** Start of Information shown **

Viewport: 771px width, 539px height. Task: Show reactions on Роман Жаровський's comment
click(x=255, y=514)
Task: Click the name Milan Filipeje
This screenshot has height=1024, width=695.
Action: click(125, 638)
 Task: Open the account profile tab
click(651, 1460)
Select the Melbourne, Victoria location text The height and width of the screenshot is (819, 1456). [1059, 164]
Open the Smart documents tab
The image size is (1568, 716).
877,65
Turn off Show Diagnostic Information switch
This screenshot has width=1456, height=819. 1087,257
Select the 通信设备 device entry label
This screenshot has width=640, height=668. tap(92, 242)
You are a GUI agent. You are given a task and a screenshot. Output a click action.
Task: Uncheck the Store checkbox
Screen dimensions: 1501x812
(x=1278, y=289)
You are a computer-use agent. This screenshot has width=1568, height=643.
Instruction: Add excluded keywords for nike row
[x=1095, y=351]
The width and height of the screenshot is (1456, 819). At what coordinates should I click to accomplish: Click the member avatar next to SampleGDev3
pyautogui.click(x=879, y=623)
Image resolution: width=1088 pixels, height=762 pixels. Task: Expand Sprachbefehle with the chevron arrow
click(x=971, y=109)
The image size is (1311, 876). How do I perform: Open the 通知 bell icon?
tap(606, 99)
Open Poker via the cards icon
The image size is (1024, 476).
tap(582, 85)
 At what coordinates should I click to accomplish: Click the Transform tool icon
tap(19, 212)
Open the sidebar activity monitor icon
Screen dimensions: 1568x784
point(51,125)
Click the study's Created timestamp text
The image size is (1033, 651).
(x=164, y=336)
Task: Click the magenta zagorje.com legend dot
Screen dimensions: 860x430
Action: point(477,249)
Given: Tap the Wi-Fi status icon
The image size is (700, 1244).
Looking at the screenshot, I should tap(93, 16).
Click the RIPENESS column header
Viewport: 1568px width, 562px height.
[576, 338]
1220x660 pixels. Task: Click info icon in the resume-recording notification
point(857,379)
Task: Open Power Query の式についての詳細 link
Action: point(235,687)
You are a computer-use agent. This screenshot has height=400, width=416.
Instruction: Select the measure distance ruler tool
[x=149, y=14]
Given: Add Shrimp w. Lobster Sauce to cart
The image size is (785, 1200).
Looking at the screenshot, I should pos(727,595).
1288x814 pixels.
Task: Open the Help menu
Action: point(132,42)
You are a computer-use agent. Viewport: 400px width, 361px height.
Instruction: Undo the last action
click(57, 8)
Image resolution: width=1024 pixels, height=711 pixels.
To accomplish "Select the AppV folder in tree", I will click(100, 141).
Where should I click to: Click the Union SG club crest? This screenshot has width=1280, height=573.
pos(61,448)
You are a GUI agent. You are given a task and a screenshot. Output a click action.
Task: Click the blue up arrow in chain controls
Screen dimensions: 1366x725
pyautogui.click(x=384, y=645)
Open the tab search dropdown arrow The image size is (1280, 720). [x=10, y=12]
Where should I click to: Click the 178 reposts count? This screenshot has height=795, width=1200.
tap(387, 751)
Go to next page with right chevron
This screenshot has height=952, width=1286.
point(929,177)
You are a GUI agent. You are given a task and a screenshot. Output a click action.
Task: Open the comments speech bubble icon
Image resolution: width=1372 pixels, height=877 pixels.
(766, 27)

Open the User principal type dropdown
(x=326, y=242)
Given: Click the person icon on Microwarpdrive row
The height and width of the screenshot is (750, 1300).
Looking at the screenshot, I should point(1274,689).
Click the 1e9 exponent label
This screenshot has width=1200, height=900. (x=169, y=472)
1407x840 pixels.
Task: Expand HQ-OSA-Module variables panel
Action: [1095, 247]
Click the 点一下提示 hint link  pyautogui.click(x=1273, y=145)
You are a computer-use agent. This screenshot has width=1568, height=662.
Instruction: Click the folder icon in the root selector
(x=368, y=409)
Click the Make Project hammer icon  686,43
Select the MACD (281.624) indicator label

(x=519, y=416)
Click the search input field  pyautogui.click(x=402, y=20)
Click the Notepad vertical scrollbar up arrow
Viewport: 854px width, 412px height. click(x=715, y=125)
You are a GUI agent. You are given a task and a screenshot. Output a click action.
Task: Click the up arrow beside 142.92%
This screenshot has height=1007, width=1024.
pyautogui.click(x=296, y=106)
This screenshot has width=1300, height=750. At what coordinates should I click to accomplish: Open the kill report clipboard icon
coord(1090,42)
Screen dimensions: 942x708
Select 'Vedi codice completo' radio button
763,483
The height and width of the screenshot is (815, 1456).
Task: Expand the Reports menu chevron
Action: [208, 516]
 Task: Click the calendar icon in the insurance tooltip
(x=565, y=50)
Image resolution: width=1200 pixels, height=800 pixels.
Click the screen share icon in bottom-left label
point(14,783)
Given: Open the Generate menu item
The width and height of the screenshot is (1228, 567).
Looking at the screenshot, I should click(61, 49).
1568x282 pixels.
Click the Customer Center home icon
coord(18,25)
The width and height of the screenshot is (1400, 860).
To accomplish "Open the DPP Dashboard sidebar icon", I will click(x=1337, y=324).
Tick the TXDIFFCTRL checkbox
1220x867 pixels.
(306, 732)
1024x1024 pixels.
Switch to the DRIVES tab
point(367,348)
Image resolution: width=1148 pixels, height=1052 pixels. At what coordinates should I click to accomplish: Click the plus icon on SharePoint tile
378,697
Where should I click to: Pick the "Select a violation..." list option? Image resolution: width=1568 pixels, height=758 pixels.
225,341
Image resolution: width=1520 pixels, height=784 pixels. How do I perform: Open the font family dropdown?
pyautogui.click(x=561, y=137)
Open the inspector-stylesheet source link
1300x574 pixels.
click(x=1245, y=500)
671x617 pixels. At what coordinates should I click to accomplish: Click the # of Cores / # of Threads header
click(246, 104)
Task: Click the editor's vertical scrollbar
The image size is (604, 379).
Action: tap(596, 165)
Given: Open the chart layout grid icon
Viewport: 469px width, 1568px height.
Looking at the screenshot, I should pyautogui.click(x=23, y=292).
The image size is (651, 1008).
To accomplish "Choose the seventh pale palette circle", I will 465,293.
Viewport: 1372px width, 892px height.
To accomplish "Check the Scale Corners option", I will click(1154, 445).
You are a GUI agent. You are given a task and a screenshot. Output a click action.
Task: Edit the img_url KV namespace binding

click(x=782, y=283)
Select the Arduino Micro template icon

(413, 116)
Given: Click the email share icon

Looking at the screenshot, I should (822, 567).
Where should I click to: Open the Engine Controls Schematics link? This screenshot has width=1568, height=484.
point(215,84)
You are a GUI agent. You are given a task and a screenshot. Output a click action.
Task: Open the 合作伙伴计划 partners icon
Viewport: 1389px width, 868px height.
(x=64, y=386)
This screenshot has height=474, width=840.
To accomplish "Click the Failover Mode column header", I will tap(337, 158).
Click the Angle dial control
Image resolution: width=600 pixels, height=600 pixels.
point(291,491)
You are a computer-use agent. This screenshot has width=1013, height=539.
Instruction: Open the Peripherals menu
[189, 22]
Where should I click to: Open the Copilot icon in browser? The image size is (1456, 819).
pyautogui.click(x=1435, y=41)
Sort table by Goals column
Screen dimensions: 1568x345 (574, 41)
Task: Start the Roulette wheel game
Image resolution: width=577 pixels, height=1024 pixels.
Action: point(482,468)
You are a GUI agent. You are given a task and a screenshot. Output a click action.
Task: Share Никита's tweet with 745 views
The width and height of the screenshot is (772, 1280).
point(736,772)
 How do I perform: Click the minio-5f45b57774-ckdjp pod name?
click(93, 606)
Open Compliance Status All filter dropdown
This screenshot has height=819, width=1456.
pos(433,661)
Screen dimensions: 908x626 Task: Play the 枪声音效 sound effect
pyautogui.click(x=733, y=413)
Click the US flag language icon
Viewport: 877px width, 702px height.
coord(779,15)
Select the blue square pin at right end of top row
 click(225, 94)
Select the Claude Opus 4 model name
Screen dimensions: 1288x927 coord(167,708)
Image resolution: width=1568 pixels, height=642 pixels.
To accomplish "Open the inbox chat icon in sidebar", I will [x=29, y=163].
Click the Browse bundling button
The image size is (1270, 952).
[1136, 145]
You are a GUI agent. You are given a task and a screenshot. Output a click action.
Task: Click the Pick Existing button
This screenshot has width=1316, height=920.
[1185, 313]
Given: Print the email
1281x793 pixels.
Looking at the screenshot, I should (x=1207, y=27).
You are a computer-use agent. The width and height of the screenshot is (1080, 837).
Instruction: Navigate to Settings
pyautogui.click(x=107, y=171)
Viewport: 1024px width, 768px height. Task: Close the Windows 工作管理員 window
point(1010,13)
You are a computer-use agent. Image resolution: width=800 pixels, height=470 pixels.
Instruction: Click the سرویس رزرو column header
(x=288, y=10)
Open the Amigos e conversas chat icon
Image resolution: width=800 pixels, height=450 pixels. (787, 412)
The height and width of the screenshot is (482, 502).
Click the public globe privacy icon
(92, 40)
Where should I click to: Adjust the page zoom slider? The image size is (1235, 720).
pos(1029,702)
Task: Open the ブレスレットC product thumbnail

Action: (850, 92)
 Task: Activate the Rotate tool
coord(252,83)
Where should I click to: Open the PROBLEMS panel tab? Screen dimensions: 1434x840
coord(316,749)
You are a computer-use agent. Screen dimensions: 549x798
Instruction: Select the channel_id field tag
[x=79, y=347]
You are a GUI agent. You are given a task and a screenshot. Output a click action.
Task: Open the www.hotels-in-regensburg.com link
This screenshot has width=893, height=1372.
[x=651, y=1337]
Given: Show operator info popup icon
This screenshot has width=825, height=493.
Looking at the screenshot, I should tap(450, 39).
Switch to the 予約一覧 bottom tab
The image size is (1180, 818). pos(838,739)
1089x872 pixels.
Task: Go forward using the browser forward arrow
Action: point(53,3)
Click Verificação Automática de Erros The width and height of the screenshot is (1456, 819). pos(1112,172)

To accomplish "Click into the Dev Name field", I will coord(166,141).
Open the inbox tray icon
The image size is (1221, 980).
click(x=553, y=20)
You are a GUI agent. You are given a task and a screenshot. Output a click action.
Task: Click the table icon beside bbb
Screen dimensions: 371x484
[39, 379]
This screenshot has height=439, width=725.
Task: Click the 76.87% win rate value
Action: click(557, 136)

** End of Information shown **

Copy every line of the data from the one containing "I will coord(166,141)." through the last line, including both, with no changes.

Final result:
To accomplish "Click into the Dev Name field", I will coord(166,141).
Open the inbox tray icon
The image size is (1221, 980).
click(x=553, y=20)
You are a GUI agent. You are given a task and a screenshot. Output a click action.
Task: Click the table icon beside bbb
Screen dimensions: 371x484
[39, 379]
This screenshot has height=439, width=725.
Task: Click the 76.87% win rate value
Action: click(557, 136)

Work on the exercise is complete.